** Selection **
In Japan, the Ministry of Environment publishes a Threatened Wildlife of Japan Red Data Book.

In the Netherlands, the Dutch Ministry of Agriculture, Nature and Food Quality publishes a list of threatened species, and conservation is enforced by the Nature Conservation Act 1998. Species are also protected through the Wild Birds and Habitats Directives.

In New Zealand, the Department of Conservation publishes the New Zealand Threat Classification System lists. As of January 2008 threatened species or subspecies are assigned one of seven categories: Nationally Critical, Nationally Endangered, Nationally Vulnerable, Declining, Recovering, Relict, or Naturally Uncommon. While the classification looks only at a national level, many species are unique to New Zealand, and species which are secure overseas are noted as such.

In Russia, the Red Data Book of the Russian Federation came out in 2001, it contains categories defining preservation status for different species. In it there are 8 taxa of amphibians, 21 taxa of reptiles, 128 taxa of birds, and 74 taxa of mammals, in total 231. There are also more than 30 regional red books, for example the red book of the Altaic region which came out in 1994.

In South Africa, the South African National Biodiversity Institute, established under the National Environmental Management: Biodiversity Act, 2004, is responsible for drawing up lists of affected species, and monitoring compliance with CITES decisions. It is envisaged that previously diverse Red lists would be more easily kept current, both technically and financially.

** Your tasks **
1. From the passage on national threatened species lists, return the part that opens with the words containing "In the Netherlands, the" and closes with "and Habitats Directives.".
2. Name every category that the passage on national threatened species lists says New Zealand assigns to threatened species or subspecies.
3. According to the passage on national threatened species lists, in what year did the Red Data Book of the Russian Federation come out?

[Target pointing data]
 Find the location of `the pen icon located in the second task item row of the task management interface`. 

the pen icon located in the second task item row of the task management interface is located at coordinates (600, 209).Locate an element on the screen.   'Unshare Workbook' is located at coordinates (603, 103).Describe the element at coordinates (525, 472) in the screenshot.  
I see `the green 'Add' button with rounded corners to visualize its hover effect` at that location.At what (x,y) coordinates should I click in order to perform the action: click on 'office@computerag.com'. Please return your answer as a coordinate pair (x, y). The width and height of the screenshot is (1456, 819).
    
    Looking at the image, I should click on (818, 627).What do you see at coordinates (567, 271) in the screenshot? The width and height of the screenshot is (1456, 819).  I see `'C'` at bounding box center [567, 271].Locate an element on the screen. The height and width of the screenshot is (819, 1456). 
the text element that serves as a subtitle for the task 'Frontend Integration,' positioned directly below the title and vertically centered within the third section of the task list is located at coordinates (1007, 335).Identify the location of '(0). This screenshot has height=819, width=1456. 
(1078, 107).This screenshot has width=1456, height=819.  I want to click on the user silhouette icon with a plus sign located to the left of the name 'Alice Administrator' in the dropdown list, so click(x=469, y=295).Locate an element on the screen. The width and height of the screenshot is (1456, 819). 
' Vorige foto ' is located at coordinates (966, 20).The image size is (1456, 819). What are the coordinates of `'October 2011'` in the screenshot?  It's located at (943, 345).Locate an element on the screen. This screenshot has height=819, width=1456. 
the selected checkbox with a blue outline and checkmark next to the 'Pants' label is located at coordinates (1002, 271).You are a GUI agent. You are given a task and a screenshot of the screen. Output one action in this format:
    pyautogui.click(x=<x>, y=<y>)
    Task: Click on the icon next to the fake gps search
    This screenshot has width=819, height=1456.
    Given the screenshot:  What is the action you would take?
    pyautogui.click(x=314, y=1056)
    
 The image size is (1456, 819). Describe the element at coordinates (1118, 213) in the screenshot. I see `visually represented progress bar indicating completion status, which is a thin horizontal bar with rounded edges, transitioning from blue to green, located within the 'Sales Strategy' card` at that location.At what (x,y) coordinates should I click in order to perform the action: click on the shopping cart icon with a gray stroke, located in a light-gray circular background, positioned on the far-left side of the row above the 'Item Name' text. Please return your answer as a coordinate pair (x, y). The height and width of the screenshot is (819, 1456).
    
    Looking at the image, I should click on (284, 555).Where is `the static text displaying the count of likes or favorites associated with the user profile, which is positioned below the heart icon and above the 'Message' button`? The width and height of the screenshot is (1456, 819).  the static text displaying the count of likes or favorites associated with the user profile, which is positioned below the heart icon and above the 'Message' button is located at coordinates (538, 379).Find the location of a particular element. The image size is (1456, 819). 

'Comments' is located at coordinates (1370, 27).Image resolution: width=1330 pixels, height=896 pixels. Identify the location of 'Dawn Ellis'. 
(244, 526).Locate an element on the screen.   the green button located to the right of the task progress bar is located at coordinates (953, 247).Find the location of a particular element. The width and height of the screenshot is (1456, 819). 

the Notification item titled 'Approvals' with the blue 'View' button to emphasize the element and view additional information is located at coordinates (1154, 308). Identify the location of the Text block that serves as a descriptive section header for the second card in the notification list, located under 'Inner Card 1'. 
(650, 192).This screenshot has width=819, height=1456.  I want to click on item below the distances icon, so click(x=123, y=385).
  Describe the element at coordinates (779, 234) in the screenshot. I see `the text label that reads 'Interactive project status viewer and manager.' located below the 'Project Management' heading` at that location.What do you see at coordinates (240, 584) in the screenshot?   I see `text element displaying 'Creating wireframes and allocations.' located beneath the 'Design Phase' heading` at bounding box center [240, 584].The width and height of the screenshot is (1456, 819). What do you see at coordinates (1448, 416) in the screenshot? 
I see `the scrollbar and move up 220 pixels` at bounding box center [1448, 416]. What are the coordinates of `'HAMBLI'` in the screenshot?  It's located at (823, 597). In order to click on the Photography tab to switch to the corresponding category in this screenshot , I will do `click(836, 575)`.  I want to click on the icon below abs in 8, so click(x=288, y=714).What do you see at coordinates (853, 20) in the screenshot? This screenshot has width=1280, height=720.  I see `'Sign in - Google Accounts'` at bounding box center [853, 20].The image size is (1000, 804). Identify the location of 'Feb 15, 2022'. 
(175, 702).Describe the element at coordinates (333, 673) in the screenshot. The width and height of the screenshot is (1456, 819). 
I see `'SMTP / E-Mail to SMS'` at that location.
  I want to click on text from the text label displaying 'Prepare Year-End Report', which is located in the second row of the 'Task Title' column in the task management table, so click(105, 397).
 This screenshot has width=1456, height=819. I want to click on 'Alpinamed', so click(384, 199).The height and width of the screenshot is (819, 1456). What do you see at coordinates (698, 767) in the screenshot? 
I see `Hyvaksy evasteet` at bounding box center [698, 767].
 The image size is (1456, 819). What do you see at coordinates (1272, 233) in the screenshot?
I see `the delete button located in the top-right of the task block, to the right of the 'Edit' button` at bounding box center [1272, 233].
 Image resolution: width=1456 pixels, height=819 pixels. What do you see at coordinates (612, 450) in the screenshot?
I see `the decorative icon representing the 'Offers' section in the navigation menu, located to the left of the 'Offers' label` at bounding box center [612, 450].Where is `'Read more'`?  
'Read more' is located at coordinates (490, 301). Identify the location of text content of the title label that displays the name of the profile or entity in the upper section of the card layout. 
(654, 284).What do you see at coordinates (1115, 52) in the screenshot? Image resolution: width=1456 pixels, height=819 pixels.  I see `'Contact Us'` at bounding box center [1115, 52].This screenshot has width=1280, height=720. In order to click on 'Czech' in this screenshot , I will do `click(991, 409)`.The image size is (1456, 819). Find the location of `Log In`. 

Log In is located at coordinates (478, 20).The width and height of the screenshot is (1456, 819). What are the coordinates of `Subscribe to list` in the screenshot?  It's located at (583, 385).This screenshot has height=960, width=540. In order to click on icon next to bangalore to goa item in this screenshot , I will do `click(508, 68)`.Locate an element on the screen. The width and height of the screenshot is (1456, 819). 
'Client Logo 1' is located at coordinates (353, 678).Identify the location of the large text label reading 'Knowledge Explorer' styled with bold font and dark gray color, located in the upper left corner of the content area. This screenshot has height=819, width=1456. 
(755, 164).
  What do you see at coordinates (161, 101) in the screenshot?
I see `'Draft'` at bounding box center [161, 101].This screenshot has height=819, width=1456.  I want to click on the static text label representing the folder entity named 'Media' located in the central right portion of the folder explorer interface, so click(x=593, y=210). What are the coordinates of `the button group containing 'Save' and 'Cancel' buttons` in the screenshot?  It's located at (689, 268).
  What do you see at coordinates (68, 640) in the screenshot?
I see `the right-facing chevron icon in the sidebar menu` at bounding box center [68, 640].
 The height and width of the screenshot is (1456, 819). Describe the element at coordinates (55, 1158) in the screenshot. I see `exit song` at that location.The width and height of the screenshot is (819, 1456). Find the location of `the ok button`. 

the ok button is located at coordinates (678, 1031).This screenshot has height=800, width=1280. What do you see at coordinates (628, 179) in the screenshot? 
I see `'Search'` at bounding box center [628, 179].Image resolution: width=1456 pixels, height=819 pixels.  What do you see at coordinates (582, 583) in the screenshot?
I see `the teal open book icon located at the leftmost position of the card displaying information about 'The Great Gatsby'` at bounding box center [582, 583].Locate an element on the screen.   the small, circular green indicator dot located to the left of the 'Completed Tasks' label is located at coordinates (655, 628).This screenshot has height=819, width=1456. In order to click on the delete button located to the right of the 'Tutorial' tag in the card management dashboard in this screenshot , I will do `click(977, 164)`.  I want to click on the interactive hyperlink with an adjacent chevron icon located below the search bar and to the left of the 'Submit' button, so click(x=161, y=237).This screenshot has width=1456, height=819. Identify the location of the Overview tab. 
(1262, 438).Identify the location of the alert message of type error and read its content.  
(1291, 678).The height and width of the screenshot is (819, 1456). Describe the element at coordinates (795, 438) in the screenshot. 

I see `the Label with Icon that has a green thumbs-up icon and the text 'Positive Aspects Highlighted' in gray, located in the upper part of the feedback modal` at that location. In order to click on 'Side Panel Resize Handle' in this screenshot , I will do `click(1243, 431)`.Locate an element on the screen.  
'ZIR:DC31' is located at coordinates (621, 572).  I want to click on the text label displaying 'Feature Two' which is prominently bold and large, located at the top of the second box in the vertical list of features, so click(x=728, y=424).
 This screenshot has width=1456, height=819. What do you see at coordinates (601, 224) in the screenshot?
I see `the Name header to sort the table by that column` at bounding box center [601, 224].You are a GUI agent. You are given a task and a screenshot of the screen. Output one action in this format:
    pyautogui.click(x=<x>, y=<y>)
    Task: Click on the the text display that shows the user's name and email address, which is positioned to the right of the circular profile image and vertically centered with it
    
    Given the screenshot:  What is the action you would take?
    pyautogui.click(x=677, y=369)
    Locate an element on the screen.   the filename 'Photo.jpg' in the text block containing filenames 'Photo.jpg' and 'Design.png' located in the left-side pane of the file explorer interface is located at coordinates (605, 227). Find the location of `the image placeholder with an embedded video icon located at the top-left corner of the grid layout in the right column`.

** Answers **
1.
In the Netherlands, the Dutch Ministry of Agriculture, Nature and Food Quality publishes a list of threatened species, and conservation is enforced by the Nature Conservation Act 1998. Species are also protected through the Wild Birds and Habitats Directives.

2. Nationally Critical, Nationally Endangered, Nationally Vulnerable, Declining, Recovering, Relict, Naturally Uncommon

3. 2001